IDEIAS PRINCIPAIS:  

1)NECROLÓGIO  

2) ENCONTRAR A PRÓPRIA A VOZ  

Esse exercício (necrológio) não é nem para mim, nem para o curso: é para você  mesmo. Se você fizer para mim, não vai funcionar. Você tem de fazer para você  mesmo, e portanto tem de ser uma coisa verdadeira e sincera. É a imagem do que  você quer ser quando crescer e, depois de crescer, a imagem do que você quer ter sido  depois de morrer.(PAG 2 )  

Isso (necrológio) vai servir para você como uma espécie de baliza ao longo da vida,  com a qual você vai medir os seus objetivos e a situação real que você está  enfrentando. A nossa vida é sempre uma equação entre o que nós queremos ser e os  instrumentos e os obstáculos que o mundo coloca para nós. Essa equação é que vai  resolver o que você realmente vai ser. Ao longo da vida você verá que as circunstâncias  nas quais você vive, as situações que você atravessa, as pessoas que você conhece, e  as oportunidades que você tem, só raramente coincidem com os meios adequados  para a realização do que você quer ser. O mundo não foi moldado para você: ele é um  mundo só para todos, e ninguém tem controle total sobre o que acontece, de modo que  você vai ter de fazer sempre novos arranjos e acordos entre o que é desejável e o que  é possível. Esses arranjos têm de ser conduzidos de tal modo que, no final, o desejável  prevaleça de algum modo, pelo menos em 51%.(PAG 2)  

Esse exercício (necrológio) se inspira em várias coisas. Uma delas é esse verso do  Mallarmé que eu citei, outra é esta frase de Alfred de Vigny: “ uma grande vida é um  sonho de juventude realizado na idade madura” . Sonhos de juventude todo mundo  tem; mas por não ter colocado esse sonho claramente para si mesmo, você não  consegue transformá-lo em um projeto operacional. E se você não o transforma em um  projeto, você não pode fazer as negociações que são exigidas pelas diferentes  situações, e o seu sonho acaba se apagando, se dissolvendo no meio da multiplicidade  das situações vividas.Aí se trata efetivamente de um confronto entre unidade e  multiplicidade: na medida em que você tem um sonho, um objetivo, e consegue desenhá-lo como se fosse uma imagem unitária, então ele se torna o fator unificante da  sua vida consciente.(PAG 2)  

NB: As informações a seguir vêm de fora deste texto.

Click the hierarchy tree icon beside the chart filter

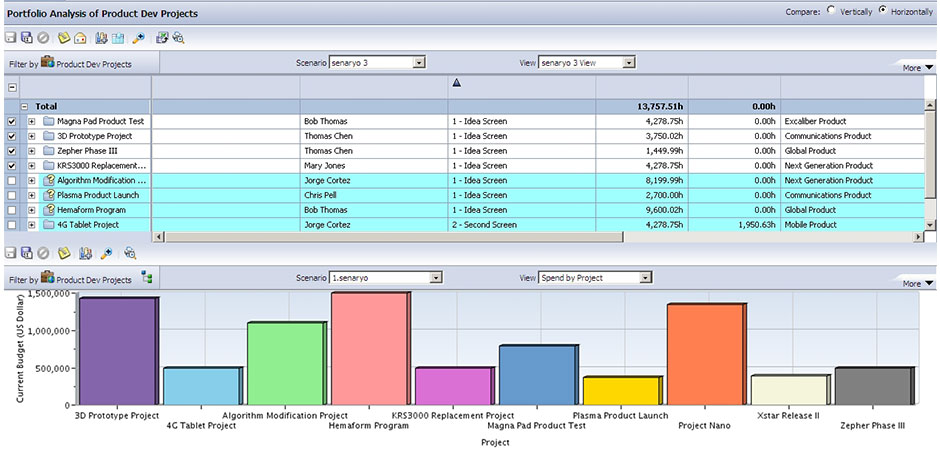[x=147, y=279]

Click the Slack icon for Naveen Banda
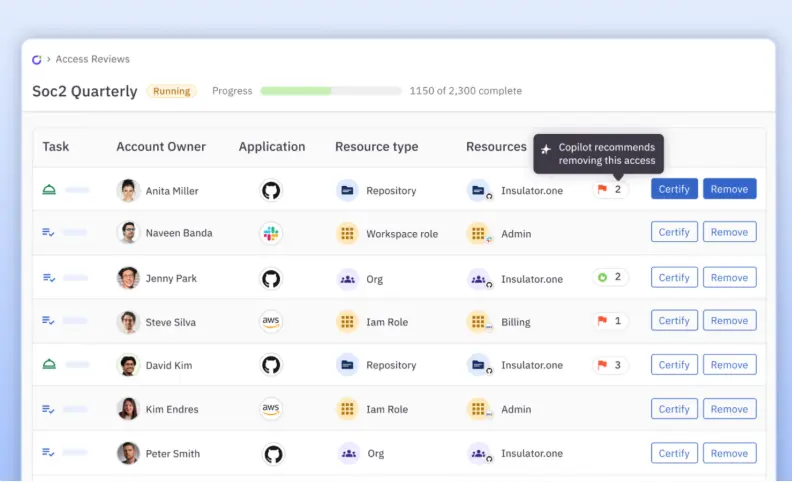tap(271, 233)
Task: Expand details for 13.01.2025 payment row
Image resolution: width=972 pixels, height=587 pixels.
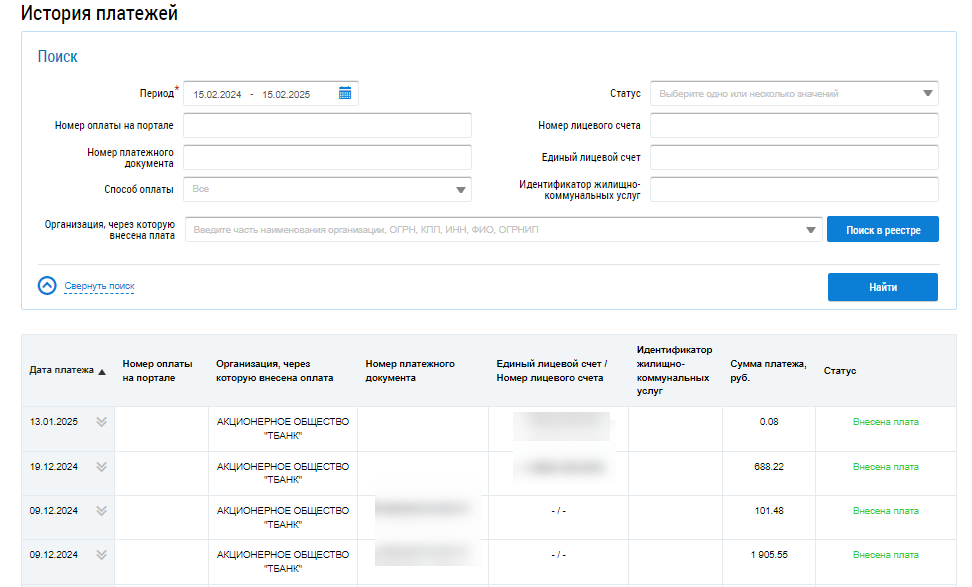Action: pos(101,422)
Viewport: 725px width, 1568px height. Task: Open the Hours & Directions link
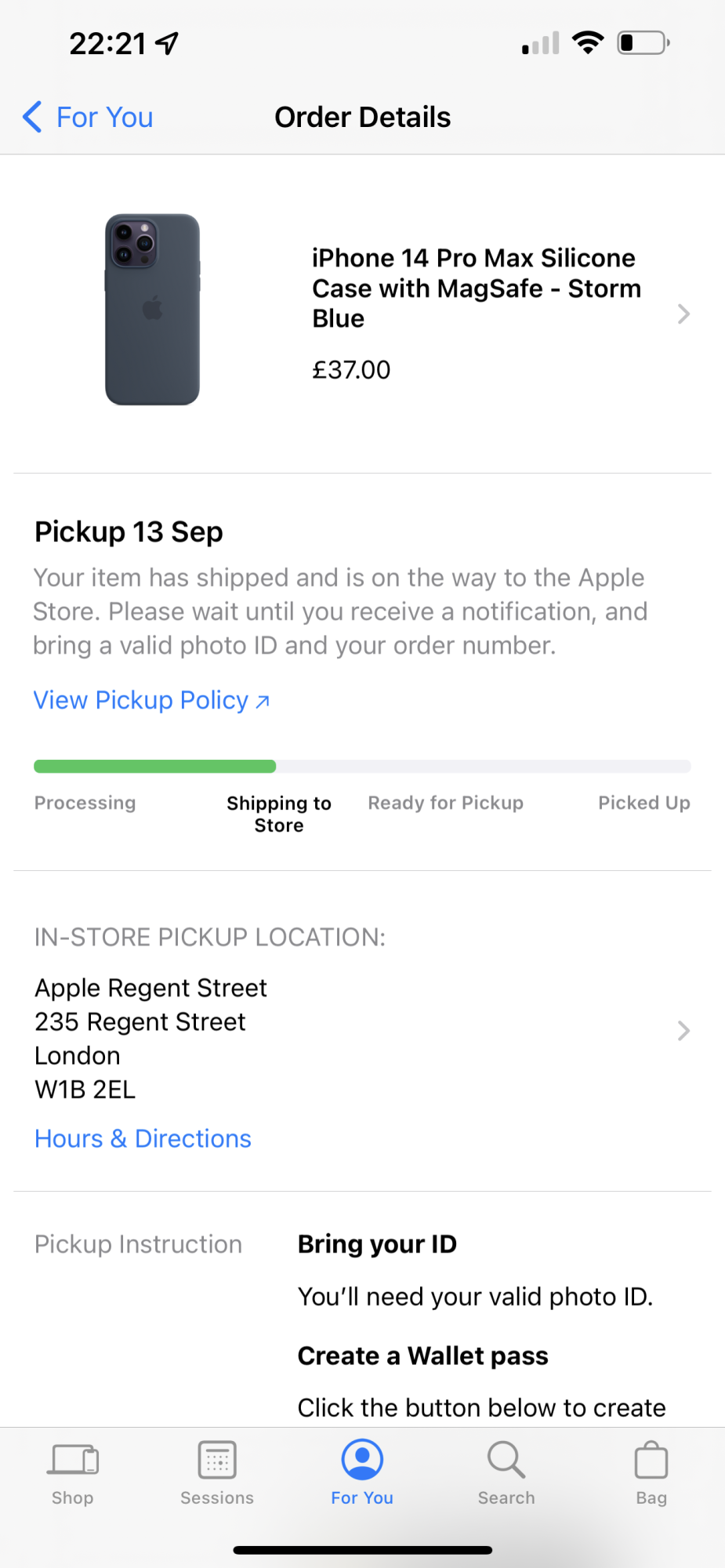143,1138
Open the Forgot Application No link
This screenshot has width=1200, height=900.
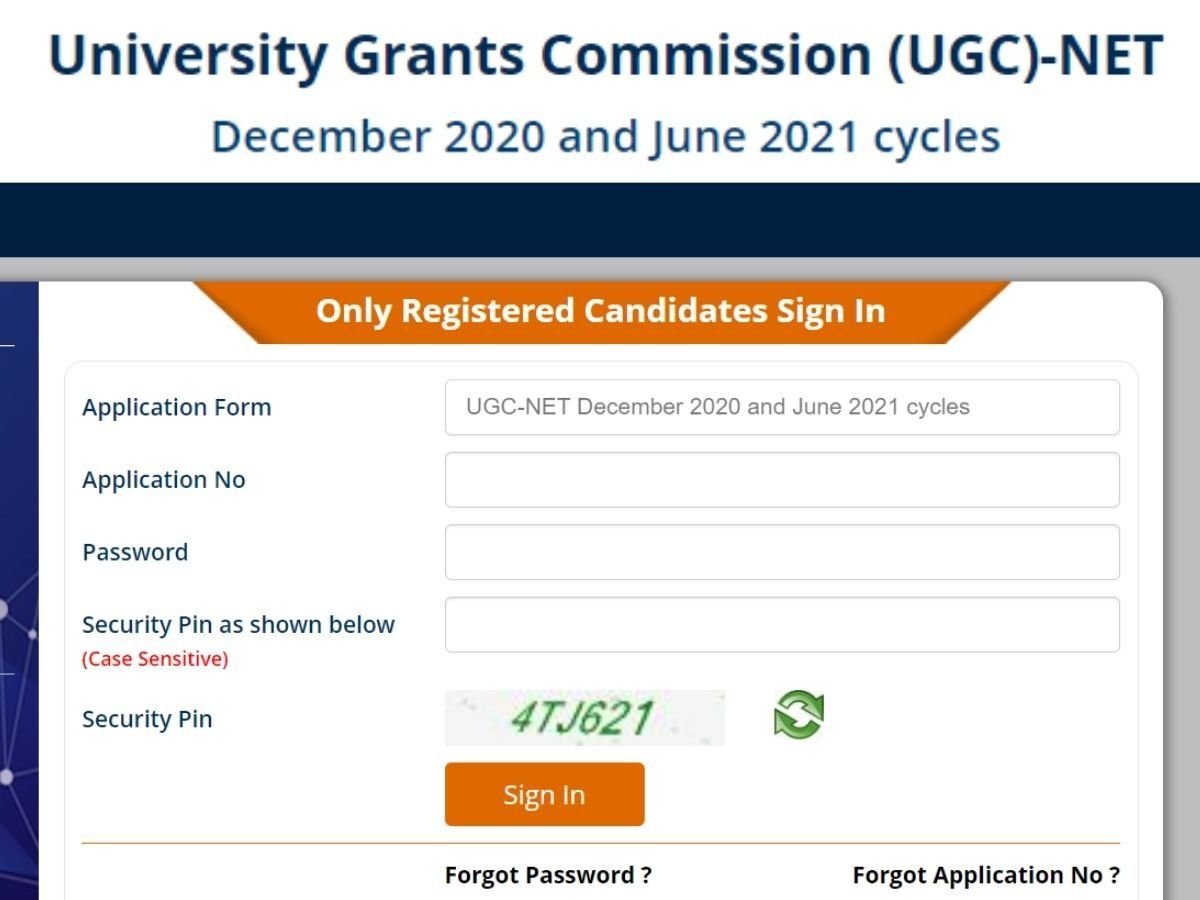[x=984, y=874]
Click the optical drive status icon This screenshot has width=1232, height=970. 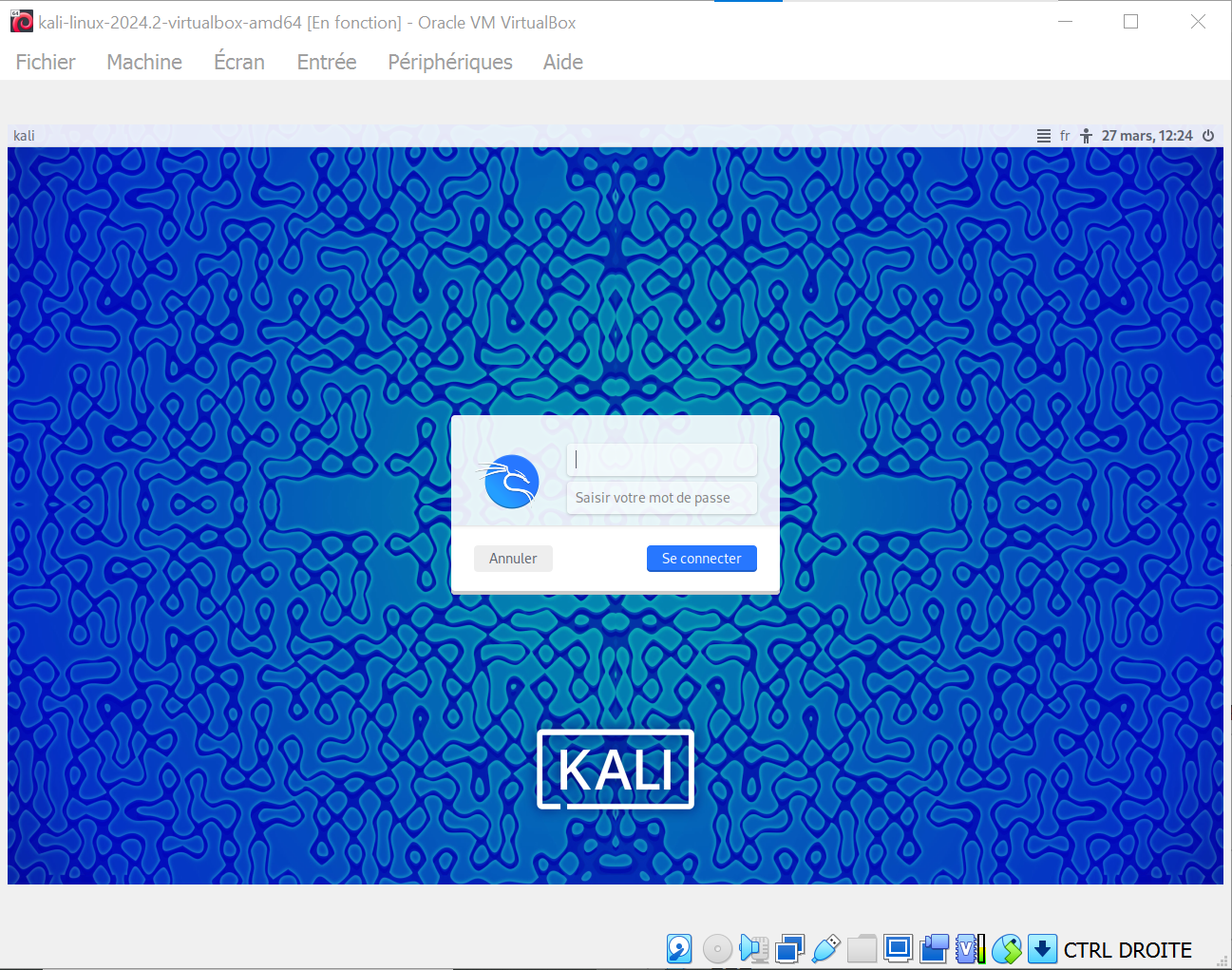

Isso mostra que se você estiver firmemente disposto a ser quem você quer ser, e  se você não ficar contando sempre com circunstâncias favoráveis, mas aceitar  de bom coração as circunstâncias desfavoráveis e tentar sempre integrá-las e  negociar com elas, você acaba absorvendo todos esses elementos.(PAG 3)  

Existe uma terceira frase, de Ortega y Gasset, que também serviu de inspiração para  este exercício: “a reabsorção da circunstância é o destino concreto do ser  humano” . Prestem atenção: a reabsorção da circunstância. Há a famosa regra dele:  “yo soy yo y mi circunstancias”, ou seja, eu só escolho uma parte do que eu sou, e a  outra parte eu recebo de fora, como da minha hereditariedade, por exemplo.(PAG 3)  

O que eu quero nesse exercício é que você fixe da maneira mais clara possível o fator  unificante da sua vida, ou aquilo que você pretende que seja o fator unificante, para  que você, tendo a máxima consciência disso, possa mais facilmente fazer os arranjos  necessários.(PAG 4)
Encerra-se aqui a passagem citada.